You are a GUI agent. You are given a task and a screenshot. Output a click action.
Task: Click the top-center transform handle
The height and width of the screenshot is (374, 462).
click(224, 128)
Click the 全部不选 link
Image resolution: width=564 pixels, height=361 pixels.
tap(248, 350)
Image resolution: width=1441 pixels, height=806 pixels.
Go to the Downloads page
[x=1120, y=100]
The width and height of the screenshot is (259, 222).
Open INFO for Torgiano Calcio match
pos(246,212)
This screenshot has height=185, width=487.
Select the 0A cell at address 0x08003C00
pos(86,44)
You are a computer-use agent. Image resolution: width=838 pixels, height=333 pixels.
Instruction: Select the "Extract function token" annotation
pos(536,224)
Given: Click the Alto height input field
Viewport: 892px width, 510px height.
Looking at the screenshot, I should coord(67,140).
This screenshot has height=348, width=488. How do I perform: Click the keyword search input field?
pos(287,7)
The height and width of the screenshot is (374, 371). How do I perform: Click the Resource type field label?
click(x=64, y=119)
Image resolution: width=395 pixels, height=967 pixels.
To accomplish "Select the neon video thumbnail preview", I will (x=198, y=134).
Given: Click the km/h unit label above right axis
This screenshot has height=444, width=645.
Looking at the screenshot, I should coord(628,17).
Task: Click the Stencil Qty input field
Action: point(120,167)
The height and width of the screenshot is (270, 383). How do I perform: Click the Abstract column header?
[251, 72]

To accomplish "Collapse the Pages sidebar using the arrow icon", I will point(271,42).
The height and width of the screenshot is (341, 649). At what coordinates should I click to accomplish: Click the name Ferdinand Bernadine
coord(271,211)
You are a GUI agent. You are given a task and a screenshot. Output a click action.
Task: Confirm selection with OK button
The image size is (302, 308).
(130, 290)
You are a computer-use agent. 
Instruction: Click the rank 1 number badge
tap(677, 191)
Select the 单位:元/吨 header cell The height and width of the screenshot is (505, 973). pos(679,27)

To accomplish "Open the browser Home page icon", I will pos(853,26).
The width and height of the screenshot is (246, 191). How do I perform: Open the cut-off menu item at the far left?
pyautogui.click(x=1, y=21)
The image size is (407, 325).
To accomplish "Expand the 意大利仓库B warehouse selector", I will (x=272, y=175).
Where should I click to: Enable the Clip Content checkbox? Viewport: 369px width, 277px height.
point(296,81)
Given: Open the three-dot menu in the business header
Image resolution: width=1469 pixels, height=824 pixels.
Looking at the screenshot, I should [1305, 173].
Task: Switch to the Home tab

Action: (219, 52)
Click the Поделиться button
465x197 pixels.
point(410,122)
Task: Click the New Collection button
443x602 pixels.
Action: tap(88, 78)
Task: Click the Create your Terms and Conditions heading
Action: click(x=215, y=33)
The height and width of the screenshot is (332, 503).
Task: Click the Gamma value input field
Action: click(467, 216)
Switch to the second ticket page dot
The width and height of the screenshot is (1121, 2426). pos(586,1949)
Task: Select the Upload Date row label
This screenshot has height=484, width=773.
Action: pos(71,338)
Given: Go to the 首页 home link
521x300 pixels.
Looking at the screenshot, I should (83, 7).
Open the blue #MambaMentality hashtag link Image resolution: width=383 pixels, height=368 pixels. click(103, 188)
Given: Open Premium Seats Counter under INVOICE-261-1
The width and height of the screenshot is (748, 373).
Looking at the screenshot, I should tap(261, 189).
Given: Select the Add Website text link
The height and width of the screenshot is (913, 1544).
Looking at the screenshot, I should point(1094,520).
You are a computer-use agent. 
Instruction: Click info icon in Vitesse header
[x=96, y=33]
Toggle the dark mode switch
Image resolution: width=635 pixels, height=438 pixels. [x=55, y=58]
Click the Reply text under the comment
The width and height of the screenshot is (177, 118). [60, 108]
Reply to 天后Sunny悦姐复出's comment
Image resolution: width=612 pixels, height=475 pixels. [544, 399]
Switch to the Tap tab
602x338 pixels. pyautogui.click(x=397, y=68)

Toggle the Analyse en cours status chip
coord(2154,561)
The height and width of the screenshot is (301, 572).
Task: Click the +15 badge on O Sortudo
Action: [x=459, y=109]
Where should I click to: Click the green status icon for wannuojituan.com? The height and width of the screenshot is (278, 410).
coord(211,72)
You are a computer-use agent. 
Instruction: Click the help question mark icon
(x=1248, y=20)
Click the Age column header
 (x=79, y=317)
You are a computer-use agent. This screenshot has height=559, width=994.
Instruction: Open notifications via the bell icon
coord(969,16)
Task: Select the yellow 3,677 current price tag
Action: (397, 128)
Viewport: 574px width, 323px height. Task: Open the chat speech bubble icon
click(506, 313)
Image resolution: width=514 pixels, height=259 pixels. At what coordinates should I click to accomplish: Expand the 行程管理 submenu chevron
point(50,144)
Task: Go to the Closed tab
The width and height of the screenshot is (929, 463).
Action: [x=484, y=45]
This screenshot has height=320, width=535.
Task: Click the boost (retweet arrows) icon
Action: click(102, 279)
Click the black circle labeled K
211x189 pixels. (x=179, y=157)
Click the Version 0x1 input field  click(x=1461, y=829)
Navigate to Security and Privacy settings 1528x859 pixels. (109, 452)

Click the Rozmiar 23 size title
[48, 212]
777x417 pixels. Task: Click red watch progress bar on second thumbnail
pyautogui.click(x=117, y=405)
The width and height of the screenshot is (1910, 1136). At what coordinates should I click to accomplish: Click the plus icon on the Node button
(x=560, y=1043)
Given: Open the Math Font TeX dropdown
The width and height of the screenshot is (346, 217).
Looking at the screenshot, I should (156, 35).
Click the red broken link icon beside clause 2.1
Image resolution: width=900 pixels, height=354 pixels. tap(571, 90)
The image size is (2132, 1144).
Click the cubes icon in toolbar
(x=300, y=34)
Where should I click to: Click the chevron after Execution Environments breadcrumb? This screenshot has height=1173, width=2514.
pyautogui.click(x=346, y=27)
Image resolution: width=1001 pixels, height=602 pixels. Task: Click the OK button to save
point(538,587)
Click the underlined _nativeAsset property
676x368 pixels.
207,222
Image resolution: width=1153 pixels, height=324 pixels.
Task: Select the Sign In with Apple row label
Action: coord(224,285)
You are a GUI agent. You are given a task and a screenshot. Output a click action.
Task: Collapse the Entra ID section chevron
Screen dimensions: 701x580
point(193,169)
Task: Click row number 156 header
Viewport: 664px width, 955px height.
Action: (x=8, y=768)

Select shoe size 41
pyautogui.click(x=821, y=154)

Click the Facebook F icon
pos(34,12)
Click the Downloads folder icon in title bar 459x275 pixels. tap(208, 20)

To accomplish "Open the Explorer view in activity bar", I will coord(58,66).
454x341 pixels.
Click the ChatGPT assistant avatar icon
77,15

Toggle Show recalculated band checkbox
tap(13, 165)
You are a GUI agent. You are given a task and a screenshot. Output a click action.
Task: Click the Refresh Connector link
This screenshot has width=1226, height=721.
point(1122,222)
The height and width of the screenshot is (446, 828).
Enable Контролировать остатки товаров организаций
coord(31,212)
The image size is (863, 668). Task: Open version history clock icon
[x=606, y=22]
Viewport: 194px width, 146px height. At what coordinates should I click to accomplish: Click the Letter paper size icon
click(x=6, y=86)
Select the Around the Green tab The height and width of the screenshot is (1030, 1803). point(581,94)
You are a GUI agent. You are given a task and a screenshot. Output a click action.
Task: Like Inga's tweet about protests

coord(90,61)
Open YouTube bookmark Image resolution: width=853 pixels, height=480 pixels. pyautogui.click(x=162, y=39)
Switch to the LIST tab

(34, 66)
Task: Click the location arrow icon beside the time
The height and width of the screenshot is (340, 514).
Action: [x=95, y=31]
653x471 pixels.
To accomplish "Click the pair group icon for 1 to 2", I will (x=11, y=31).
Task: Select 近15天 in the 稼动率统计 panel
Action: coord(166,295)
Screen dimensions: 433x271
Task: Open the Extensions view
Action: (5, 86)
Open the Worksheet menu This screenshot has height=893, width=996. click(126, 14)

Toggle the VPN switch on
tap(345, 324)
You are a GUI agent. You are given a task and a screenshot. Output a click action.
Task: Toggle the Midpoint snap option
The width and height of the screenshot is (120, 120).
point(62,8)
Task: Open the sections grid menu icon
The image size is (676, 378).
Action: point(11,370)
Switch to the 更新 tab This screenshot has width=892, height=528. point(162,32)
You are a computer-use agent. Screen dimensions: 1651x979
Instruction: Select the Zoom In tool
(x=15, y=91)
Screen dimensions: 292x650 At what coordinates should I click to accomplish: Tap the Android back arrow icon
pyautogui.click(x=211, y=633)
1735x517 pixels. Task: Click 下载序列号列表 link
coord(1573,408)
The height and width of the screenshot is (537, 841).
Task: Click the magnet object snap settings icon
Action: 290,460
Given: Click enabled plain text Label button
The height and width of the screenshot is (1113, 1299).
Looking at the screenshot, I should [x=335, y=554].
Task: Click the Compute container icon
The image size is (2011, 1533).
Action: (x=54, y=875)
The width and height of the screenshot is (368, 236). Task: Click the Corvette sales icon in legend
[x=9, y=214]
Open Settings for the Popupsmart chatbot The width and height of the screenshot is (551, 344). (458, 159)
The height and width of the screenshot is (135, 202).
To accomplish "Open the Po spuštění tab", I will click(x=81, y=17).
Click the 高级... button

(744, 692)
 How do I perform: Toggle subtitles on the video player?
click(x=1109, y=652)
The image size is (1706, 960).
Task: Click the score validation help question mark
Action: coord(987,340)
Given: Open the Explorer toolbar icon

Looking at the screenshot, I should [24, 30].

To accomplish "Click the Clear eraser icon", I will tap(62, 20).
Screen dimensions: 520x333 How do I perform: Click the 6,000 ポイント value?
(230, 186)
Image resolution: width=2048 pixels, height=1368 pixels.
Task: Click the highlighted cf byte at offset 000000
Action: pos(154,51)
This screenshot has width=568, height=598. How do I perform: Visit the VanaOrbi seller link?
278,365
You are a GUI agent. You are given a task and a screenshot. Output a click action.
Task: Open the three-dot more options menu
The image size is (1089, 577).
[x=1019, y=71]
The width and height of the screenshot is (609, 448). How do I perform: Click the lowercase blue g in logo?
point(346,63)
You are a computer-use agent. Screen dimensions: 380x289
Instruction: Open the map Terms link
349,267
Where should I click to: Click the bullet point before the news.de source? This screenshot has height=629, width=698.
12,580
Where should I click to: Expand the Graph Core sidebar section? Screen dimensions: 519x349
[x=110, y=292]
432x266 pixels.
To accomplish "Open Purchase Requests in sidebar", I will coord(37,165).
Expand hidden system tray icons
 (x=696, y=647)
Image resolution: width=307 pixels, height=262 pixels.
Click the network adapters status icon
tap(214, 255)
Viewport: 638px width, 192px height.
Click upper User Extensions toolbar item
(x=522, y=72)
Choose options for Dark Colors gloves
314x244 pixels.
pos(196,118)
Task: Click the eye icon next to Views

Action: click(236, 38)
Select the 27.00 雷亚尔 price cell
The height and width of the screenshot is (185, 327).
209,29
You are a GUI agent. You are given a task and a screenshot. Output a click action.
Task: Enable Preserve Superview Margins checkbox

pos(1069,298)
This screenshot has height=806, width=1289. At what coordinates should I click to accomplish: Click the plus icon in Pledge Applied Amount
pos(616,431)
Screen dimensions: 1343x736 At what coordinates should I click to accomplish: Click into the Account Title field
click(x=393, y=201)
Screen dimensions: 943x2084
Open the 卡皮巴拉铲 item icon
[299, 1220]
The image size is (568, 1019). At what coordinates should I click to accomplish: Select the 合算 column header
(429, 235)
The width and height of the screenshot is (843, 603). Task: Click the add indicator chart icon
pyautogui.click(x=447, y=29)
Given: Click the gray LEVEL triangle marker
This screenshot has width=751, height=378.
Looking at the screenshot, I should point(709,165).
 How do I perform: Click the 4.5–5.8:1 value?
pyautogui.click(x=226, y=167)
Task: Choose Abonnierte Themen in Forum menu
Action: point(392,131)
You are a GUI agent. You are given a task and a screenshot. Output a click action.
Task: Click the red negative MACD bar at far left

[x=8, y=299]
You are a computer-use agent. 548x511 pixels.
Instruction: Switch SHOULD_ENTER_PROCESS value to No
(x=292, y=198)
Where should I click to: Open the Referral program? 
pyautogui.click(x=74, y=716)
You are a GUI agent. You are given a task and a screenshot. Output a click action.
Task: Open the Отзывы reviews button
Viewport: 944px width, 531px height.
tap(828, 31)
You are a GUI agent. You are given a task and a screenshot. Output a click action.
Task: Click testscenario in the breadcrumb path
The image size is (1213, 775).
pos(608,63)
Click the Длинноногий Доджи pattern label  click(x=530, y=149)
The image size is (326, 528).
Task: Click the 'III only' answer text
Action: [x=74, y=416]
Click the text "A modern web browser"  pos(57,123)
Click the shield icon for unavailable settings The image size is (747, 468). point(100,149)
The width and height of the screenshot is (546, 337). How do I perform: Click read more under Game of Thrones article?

····················

→ Your objective: Please update the part that opens with the first of the items and closes with the line containing "Looking at the screenshot, I should coord(67,140)." by changing "Downloads page" to "History page", leaving everything else unchanged. Return only that part.

→ Written response:
You are a GUI agent. You are given a task and a screenshot. Output a click action.
Task: Click the top-center transform handle
The height and width of the screenshot is (374, 462).
click(224, 128)
Click the 全部不选 link
Image resolution: width=564 pixels, height=361 pixels.
tap(248, 350)
Image resolution: width=1441 pixels, height=806 pixels.
Go to the History page
[x=1120, y=100]
The width and height of the screenshot is (259, 222).
Open INFO for Torgiano Calcio match
pos(246,212)
This screenshot has height=185, width=487.
Select the 0A cell at address 0x08003C00
pos(86,44)
You are a computer-use agent. Image resolution: width=838 pixels, height=333 pixels.
Instruction: Select the "Extract function token" annotation
pos(536,224)
Given: Click the Alto height input field
Viewport: 892px width, 510px height.
Looking at the screenshot, I should coord(67,140).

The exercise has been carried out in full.